Problem to work on:
Below are records to be output exactly, every one of them.

Data under study:
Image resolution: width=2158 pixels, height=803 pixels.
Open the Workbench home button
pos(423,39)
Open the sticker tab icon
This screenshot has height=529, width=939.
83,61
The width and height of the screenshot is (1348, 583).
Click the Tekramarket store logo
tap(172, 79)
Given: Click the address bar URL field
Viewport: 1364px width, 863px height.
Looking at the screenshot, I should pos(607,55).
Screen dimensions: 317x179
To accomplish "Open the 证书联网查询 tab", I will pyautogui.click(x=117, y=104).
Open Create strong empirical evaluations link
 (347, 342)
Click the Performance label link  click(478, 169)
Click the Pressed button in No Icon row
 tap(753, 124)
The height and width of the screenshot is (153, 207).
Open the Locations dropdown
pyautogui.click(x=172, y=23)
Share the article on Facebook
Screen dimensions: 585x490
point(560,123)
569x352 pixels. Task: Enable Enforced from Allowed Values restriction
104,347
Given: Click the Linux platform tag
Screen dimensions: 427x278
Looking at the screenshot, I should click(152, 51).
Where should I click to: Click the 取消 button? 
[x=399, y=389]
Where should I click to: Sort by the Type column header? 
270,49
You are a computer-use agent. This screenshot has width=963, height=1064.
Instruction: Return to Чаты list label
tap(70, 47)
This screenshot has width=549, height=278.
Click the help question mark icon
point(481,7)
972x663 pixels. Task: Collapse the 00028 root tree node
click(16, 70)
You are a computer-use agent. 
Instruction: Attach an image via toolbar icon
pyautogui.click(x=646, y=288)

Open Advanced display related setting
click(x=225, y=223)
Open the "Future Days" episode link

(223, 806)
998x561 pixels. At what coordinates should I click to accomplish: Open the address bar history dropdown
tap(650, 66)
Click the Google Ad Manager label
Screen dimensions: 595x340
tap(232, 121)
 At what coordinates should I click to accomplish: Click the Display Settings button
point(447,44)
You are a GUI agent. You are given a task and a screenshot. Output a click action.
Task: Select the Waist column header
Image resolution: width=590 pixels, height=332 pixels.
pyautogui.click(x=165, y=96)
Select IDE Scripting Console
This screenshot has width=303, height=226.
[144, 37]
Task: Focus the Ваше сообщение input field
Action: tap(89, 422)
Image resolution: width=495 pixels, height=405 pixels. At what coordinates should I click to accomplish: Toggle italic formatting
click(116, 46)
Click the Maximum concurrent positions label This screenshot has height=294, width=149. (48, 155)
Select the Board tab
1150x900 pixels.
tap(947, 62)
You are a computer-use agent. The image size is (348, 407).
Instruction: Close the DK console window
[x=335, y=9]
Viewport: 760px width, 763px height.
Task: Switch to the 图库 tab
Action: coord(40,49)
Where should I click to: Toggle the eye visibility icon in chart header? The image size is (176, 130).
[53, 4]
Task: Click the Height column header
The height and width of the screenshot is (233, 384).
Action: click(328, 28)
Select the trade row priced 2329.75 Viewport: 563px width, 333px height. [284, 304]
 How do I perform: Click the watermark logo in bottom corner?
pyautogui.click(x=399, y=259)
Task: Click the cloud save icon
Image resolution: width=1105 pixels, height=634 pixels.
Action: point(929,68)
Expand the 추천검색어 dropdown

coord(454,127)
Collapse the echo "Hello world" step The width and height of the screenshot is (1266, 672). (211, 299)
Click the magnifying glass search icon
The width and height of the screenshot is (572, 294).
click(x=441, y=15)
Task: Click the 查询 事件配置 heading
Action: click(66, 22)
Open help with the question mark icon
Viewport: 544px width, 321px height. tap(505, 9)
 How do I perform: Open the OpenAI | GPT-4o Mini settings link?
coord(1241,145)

Answer to this task:
Image resolution: width=2158 pixels, height=803 pixels.
Open the Workbench home button
pos(423,39)
Open the sticker tab icon
This screenshot has height=529, width=939.
83,61
The width and height of the screenshot is (1348, 583).
Click the Tekramarket store logo
tap(172, 79)
Given: Click the address bar URL field
Viewport: 1364px width, 863px height.
Looking at the screenshot, I should pos(607,55).
Screen dimensions: 317x179
To accomplish "Open the 证书联网查询 tab", I will pyautogui.click(x=117, y=104).
Open Create strong empirical evaluations link
 (347, 342)
Click the Performance label link  click(478, 169)
Click the Pressed button in No Icon row
 tap(753, 124)
The height and width of the screenshot is (153, 207).
Open the Locations dropdown
pyautogui.click(x=172, y=23)
Share the article on Facebook
Screen dimensions: 585x490
point(560,123)
569x352 pixels. Task: Enable Enforced from Allowed Values restriction
104,347
Given: Click the Linux platform tag
Screen dimensions: 427x278
Looking at the screenshot, I should click(152, 51).
Where should I click to: Click the 取消 button? 
[x=399, y=389]
Where should I click to: Sort by the Type column header? 
270,49
You are a computer-use agent. This screenshot has width=963, height=1064.
Instruction: Return to Чаты list label
tap(70, 47)
This screenshot has width=549, height=278.
Click the help question mark icon
point(481,7)
972x663 pixels. Task: Collapse the 00028 root tree node
click(16, 70)
You are a computer-use agent. 
Instruction: Attach an image via toolbar icon
pyautogui.click(x=646, y=288)

Open Advanced display related setting
click(x=225, y=223)
Open the "Future Days" episode link

(223, 806)
998x561 pixels. At what coordinates should I click to accomplish: Open the address bar history dropdown
tap(650, 66)
Click the Google Ad Manager label
Screen dimensions: 595x340
tap(232, 121)
 At what coordinates should I click to accomplish: Click the Display Settings button
point(447,44)
You are a GUI agent. You are given a task and a screenshot. Output a click action.
Task: Select the Waist column header
Image resolution: width=590 pixels, height=332 pixels.
pyautogui.click(x=165, y=96)
Select IDE Scripting Console
This screenshot has width=303, height=226.
[144, 37]
Task: Focus the Ваше сообщение input field
Action: tap(89, 422)
Image resolution: width=495 pixels, height=405 pixels. At what coordinates should I click to accomplish: Toggle italic formatting
click(116, 46)
Click the Maximum concurrent positions label This screenshot has height=294, width=149. (48, 155)
Select the Board tab
1150x900 pixels.
tap(947, 62)
You are a computer-use agent. The image size is (348, 407).
Instruction: Close the DK console window
[x=335, y=9]
Viewport: 760px width, 763px height.
Task: Switch to the 图库 tab
Action: coord(40,49)
Where should I click to: Toggle the eye visibility icon in chart header? The image size is (176, 130).
[53, 4]
Task: Click the Height column header
The height and width of the screenshot is (233, 384).
Action: click(328, 28)
Select the trade row priced 2329.75 Viewport: 563px width, 333px height. [284, 304]
 How do I perform: Click the watermark logo in bottom corner?
pyautogui.click(x=399, y=259)
Task: Click the cloud save icon
Image resolution: width=1105 pixels, height=634 pixels.
Action: point(929,68)
Expand the 추천검색어 dropdown

coord(454,127)
Collapse the echo "Hello world" step The width and height of the screenshot is (1266, 672). (211, 299)
Click the magnifying glass search icon
The width and height of the screenshot is (572, 294).
click(x=441, y=15)
Task: Click the 查询 事件配置 heading
Action: click(66, 22)
Open help with the question mark icon
Viewport: 544px width, 321px height. tap(505, 9)
 How do I perform: Open the OpenAI | GPT-4o Mini settings link?
coord(1241,145)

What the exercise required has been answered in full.